### [PROMPT]
The line containing "Task: Click the Country" marks the end; copy exactly all lines from the start of the material up to and including it.

### [EXTRACTED INFORMATION]
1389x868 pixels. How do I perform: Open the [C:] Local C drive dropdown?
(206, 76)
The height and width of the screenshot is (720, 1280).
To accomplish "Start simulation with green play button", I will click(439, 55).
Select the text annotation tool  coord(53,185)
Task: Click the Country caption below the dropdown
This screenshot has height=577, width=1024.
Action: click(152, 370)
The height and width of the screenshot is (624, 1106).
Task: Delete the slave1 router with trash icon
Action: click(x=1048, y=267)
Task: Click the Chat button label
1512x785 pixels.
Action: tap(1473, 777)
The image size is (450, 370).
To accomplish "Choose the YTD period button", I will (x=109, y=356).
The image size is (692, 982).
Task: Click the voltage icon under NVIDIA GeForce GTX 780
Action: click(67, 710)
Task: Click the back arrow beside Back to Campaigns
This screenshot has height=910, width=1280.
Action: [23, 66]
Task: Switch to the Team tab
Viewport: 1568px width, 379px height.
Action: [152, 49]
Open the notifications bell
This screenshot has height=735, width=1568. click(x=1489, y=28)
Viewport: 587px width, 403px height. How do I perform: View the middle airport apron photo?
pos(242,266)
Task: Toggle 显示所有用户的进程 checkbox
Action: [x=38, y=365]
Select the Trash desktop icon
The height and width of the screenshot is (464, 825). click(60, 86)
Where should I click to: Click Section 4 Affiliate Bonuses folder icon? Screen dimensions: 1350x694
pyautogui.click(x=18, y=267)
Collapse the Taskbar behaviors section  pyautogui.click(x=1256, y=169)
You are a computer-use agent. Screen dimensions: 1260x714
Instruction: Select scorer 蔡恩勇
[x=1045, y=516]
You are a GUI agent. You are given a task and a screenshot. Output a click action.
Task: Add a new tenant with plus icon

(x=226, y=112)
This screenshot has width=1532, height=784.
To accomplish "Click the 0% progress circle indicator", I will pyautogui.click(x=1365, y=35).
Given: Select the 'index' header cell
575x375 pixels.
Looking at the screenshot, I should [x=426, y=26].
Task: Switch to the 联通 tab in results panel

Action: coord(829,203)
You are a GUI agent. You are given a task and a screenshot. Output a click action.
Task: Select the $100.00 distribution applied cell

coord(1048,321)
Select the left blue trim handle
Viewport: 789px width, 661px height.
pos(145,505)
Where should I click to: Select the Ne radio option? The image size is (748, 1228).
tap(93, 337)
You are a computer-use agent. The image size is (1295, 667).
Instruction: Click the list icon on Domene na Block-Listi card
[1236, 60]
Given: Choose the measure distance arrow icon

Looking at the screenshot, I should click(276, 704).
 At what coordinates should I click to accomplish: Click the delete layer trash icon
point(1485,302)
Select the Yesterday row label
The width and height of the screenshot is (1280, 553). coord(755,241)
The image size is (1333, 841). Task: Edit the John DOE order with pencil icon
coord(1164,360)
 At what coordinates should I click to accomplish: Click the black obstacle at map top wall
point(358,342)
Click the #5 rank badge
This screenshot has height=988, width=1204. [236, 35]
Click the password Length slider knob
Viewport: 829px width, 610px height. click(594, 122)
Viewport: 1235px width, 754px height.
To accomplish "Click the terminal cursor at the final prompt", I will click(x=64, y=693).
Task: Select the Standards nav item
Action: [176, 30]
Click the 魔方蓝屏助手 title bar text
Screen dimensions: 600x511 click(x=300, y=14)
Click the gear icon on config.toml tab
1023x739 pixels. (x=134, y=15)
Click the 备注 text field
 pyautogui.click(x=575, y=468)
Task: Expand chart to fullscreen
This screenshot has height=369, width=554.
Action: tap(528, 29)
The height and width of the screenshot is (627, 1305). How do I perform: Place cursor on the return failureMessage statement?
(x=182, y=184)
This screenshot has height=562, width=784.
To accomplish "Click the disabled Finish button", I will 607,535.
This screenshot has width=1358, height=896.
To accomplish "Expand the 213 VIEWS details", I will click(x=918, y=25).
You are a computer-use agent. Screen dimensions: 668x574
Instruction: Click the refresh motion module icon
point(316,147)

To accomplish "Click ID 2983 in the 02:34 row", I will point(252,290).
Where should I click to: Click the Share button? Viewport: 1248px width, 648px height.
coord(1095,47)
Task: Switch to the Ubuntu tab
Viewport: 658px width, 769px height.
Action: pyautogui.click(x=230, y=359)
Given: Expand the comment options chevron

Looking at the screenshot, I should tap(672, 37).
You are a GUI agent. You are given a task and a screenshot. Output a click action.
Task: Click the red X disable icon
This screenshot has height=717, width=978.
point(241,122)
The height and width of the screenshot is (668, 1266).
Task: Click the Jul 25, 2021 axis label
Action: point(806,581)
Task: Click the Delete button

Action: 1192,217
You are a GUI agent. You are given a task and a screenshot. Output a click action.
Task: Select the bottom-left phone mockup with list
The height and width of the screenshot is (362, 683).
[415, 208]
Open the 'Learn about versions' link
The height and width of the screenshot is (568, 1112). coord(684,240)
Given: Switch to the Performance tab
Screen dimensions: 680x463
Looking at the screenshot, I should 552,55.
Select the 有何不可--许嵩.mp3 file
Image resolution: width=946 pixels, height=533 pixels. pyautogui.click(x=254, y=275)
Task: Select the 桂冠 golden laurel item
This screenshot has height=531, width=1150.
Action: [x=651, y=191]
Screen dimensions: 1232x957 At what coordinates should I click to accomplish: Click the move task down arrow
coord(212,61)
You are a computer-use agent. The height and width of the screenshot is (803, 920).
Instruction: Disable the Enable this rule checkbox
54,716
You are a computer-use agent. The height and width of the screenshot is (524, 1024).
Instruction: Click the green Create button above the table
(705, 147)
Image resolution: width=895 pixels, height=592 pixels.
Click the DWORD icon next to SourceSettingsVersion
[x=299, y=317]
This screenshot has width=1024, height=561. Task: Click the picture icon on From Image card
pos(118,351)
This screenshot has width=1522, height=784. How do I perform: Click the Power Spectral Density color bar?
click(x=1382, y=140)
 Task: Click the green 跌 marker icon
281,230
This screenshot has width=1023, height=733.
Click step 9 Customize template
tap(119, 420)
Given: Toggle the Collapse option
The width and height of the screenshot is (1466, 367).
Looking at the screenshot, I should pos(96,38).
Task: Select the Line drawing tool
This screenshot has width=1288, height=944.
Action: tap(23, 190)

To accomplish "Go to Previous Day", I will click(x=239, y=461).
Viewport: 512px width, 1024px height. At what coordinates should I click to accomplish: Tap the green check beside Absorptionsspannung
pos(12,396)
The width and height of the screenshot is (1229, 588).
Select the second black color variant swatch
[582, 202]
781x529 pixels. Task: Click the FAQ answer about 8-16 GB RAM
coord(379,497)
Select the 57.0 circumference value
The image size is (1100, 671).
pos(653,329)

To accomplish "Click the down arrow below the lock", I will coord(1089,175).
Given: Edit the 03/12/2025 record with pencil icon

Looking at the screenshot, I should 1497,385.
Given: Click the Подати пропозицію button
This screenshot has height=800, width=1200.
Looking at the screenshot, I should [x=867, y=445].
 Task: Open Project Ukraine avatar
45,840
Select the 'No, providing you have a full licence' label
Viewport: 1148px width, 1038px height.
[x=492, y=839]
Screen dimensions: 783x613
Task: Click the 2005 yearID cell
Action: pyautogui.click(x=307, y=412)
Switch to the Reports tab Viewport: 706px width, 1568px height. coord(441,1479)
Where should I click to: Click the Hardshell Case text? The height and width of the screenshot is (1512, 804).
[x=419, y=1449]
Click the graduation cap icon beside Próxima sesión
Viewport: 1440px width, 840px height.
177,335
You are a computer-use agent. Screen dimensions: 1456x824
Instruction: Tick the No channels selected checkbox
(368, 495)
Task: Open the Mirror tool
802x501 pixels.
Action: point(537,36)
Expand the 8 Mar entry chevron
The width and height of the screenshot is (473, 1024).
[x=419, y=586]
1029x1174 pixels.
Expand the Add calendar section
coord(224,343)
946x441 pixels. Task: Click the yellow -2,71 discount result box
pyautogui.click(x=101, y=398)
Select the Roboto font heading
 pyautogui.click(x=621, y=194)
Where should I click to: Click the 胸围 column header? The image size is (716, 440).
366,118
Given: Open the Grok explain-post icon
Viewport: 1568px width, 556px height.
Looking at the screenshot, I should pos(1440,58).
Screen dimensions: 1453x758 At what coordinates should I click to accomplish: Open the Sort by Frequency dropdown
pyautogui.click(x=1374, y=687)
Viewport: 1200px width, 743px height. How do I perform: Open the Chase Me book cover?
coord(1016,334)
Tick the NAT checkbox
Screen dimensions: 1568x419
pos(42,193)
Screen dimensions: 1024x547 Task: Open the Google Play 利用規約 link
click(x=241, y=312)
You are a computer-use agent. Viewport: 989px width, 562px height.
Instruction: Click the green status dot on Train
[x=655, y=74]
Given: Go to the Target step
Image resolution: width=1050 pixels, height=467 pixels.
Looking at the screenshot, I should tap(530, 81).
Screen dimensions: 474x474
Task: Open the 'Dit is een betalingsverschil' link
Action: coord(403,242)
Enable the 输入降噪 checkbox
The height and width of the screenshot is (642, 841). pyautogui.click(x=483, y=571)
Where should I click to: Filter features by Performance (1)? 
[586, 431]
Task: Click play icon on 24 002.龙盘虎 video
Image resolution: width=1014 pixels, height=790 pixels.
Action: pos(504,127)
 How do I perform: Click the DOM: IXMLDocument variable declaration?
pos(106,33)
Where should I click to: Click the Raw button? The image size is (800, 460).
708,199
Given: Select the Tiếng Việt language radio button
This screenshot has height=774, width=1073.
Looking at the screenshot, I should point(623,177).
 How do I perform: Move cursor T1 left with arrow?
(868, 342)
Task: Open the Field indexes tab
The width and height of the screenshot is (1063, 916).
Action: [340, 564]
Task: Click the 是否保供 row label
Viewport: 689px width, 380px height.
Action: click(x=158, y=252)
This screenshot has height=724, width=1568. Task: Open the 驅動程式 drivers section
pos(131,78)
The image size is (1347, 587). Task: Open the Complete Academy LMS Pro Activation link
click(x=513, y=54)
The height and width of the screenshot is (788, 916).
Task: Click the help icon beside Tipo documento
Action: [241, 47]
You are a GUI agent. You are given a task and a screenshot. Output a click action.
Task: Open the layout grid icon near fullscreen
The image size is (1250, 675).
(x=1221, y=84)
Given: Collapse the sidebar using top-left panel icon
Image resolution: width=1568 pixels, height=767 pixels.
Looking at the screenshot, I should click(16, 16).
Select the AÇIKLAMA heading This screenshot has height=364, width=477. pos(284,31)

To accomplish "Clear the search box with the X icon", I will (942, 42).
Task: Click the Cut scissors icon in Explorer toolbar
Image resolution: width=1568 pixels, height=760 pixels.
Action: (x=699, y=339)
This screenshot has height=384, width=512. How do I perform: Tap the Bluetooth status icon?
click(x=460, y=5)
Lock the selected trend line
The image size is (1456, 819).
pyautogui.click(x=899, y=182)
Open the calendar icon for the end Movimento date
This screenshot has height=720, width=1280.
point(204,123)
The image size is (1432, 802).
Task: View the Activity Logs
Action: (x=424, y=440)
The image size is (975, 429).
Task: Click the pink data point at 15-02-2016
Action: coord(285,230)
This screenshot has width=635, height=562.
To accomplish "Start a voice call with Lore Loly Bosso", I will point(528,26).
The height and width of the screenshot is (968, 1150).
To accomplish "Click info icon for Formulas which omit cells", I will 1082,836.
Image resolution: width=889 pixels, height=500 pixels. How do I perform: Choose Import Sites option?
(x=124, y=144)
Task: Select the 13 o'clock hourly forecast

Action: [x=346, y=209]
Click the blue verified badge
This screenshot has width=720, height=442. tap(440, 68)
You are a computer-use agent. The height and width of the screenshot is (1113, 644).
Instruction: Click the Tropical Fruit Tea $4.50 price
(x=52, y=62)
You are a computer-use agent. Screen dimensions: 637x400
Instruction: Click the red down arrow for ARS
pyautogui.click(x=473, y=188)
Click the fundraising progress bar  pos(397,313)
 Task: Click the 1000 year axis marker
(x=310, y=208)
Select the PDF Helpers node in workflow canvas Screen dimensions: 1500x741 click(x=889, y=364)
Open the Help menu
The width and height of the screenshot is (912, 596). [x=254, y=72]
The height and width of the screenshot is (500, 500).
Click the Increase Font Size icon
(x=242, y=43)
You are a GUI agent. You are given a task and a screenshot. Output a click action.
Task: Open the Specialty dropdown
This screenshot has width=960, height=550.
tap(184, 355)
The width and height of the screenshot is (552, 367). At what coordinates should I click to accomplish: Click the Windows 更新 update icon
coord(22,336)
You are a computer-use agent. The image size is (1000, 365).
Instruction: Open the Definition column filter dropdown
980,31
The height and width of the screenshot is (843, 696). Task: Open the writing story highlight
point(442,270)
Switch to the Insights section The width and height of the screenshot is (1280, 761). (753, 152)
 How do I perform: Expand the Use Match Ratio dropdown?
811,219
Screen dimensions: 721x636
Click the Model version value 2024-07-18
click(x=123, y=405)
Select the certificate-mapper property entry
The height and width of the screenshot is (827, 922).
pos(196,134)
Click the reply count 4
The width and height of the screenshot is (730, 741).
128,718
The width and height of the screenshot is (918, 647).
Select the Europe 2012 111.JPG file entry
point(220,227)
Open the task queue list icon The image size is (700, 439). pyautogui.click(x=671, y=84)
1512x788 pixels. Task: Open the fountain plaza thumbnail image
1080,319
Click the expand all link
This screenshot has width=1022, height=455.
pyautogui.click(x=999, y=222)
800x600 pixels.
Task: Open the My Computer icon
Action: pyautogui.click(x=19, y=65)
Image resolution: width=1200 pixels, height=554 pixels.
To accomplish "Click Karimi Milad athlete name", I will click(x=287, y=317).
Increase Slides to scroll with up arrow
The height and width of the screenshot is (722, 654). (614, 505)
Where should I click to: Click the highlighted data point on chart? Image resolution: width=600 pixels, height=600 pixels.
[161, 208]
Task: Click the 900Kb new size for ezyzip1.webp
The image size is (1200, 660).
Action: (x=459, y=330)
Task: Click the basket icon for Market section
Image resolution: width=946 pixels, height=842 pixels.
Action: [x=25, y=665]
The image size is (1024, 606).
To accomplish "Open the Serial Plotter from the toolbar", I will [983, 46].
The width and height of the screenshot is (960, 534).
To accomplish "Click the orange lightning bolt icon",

### [YOUR SOLUTION]
1389x868 pixels. How do I perform: Open the [C:] Local C drive dropdown?
(206, 76)
The height and width of the screenshot is (720, 1280).
To accomplish "Start simulation with green play button", I will click(439, 55).
Select the text annotation tool  coord(53,185)
Task: Click the Country caption below the dropdown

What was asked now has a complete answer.